ACTION ITEM
Here is the task for the records below: repeat exactly the lines from the one with "Task: Select the 期号 column header" to the one with "The width and height of the screenshot is (843, 594).", both included, and nothing else.

LISTED ENTRIES START

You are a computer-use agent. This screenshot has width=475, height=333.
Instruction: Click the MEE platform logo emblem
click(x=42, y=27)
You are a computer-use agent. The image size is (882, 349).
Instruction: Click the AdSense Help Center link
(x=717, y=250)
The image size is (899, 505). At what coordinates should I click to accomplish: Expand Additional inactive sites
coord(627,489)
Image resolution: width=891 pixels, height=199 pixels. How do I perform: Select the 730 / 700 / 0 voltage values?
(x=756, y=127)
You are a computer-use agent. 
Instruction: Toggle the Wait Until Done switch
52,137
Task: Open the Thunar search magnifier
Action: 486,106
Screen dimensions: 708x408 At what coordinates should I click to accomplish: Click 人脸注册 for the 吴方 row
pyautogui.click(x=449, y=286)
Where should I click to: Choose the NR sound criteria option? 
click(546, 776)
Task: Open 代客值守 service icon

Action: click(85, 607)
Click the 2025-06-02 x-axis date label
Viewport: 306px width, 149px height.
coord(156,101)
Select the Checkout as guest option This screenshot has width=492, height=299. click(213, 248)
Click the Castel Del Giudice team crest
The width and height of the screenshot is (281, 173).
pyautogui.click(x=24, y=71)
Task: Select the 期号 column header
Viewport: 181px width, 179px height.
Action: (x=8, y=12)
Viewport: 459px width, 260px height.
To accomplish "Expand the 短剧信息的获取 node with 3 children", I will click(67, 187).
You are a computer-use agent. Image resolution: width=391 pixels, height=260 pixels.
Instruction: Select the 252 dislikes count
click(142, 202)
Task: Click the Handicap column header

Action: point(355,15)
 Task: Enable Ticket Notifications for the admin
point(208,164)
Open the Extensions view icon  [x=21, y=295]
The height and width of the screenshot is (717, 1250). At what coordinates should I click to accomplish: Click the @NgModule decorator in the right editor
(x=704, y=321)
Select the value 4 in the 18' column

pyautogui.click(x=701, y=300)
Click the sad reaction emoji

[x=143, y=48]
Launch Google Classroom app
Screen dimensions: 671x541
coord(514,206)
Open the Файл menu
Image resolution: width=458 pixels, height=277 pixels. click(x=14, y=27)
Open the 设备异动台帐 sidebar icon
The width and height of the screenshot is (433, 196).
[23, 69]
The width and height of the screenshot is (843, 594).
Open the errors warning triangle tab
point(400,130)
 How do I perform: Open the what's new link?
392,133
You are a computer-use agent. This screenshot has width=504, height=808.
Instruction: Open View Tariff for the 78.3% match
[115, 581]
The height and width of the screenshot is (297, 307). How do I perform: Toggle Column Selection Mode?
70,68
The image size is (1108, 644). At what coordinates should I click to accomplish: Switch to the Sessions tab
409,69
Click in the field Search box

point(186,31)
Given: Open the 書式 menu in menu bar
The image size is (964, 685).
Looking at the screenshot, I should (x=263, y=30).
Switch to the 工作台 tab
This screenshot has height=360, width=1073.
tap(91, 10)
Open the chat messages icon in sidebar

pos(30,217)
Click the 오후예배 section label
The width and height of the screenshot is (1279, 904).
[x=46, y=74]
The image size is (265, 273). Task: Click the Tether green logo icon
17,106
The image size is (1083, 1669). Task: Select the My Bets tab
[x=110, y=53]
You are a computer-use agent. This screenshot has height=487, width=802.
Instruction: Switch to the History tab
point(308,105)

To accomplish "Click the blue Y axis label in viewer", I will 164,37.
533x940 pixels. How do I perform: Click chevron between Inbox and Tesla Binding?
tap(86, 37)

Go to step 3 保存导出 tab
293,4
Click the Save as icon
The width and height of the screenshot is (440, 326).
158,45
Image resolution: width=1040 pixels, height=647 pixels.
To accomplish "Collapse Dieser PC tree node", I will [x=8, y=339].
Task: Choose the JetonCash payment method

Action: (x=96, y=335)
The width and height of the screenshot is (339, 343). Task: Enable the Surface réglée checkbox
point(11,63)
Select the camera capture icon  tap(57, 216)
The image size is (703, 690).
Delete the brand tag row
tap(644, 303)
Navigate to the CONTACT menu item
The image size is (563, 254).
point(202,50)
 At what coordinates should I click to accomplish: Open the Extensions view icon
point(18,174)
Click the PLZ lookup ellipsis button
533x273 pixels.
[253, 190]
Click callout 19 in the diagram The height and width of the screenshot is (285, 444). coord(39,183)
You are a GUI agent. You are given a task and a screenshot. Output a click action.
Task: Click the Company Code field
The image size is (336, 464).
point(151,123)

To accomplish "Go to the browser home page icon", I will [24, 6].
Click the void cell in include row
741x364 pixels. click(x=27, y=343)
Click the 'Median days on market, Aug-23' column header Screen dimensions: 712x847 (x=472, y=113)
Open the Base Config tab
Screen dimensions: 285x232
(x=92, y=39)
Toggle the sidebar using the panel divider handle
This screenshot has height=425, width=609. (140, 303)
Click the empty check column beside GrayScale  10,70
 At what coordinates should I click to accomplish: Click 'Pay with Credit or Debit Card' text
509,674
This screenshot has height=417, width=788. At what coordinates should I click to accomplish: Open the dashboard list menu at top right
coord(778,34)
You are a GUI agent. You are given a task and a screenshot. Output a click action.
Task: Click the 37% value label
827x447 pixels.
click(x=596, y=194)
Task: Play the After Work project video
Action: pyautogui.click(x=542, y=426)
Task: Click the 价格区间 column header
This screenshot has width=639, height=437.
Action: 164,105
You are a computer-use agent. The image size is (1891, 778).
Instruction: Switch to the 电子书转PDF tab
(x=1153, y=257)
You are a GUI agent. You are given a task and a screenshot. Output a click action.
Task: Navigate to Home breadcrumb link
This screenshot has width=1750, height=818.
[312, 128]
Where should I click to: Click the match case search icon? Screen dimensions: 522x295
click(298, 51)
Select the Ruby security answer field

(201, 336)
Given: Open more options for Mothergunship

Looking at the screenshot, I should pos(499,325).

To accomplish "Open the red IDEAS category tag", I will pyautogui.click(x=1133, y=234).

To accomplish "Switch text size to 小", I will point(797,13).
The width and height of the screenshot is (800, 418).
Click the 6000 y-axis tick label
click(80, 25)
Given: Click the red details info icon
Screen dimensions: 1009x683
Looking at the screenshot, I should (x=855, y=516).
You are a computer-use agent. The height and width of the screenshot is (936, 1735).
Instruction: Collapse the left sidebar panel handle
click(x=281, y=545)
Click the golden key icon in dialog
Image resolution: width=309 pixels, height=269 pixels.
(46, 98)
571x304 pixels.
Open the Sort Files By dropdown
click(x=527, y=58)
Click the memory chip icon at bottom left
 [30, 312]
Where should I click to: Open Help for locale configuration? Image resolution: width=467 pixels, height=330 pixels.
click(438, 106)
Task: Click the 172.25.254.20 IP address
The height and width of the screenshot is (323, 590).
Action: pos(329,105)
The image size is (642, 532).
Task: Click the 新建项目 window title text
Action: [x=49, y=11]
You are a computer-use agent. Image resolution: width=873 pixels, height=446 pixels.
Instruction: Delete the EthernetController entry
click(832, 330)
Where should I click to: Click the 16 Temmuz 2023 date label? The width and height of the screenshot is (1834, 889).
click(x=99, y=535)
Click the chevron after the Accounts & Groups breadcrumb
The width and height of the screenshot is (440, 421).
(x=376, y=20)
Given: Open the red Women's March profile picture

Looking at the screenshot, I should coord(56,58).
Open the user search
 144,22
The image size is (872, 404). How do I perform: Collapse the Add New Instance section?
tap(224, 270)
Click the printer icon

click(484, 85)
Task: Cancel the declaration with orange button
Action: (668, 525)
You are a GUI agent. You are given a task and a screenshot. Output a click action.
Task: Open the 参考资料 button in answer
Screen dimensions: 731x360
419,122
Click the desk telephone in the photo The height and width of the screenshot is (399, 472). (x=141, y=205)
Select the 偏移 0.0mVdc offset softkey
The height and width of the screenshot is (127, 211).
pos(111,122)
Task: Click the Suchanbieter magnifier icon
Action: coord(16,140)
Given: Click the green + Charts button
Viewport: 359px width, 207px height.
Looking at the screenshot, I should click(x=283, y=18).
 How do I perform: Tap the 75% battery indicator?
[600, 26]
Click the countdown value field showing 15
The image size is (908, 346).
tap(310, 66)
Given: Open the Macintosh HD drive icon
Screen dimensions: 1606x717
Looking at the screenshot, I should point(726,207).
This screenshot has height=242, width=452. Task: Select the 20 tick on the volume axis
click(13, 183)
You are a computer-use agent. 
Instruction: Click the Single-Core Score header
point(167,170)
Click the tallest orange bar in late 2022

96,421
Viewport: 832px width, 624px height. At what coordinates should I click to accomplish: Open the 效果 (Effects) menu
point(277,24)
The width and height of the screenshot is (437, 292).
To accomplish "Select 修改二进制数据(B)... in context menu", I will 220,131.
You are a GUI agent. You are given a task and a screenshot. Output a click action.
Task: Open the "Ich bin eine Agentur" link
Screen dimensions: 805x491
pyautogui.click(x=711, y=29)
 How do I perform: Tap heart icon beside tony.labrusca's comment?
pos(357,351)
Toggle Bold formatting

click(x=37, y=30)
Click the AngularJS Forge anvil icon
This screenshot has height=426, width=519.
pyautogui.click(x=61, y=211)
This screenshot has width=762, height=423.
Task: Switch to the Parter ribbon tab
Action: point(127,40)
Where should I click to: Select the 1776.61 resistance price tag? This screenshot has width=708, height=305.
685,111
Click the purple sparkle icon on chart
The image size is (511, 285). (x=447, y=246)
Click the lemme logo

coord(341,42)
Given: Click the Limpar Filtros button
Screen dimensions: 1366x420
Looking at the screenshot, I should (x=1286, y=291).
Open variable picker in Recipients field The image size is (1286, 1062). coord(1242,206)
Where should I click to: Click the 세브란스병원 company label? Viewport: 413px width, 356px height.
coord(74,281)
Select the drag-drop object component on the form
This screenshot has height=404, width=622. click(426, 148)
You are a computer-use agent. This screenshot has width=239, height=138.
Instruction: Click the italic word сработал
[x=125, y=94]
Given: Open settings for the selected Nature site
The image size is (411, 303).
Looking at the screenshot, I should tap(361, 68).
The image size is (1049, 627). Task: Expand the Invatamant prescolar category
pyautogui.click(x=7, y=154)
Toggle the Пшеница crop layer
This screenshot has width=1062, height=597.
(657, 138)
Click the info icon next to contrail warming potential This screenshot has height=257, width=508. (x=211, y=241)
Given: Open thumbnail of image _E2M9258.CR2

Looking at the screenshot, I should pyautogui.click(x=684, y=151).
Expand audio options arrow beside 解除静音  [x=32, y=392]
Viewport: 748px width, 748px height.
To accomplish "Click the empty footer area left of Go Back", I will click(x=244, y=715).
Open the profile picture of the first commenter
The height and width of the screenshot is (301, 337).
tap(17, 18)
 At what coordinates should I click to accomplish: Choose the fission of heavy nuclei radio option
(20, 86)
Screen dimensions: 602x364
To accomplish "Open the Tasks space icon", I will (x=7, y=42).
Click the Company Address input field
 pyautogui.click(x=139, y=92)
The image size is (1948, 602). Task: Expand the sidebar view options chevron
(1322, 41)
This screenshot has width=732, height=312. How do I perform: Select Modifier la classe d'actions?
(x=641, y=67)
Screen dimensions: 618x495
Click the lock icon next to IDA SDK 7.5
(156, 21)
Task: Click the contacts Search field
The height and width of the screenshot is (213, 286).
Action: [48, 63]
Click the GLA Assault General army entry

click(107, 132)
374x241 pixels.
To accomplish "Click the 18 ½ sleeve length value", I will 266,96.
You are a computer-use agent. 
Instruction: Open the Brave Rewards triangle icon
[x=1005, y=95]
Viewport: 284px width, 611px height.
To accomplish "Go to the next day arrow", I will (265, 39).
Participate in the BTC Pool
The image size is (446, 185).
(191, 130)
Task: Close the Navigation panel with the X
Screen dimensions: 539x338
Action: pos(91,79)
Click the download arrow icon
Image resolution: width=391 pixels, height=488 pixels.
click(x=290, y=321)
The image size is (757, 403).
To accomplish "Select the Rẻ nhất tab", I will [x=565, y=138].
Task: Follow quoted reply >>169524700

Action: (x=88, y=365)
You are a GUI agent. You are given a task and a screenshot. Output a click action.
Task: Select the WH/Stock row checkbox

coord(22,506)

LISTED ENTRIES END

RESULT FOR THIS TASK
Task: Select the 期号 column header
Viewport: 181px width, 179px height.
Action: (x=8, y=12)
Viewport: 459px width, 260px height.
To accomplish "Expand the 短剧信息的获取 node with 3 children", I will click(67, 187).
You are a computer-use agent. Image resolution: width=391 pixels, height=260 pixels.
Instruction: Select the 252 dislikes count
click(142, 202)
Task: Click the Handicap column header

Action: point(355,15)
 Task: Enable Ticket Notifications for the admin
point(208,164)
Open the Extensions view icon  [x=21, y=295]
The height and width of the screenshot is (717, 1250). At what coordinates should I click to accomplish: Click the @NgModule decorator in the right editor
(x=704, y=321)
Select the value 4 in the 18' column

pyautogui.click(x=701, y=300)
Click the sad reaction emoji

[x=143, y=48]
Launch Google Classroom app
Screen dimensions: 671x541
coord(514,206)
Open the Файл menu
Image resolution: width=458 pixels, height=277 pixels. click(x=14, y=27)
Open the 设备异动台帐 sidebar icon
The width and height of the screenshot is (433, 196).
[23, 69]
The width and height of the screenshot is (843, 594).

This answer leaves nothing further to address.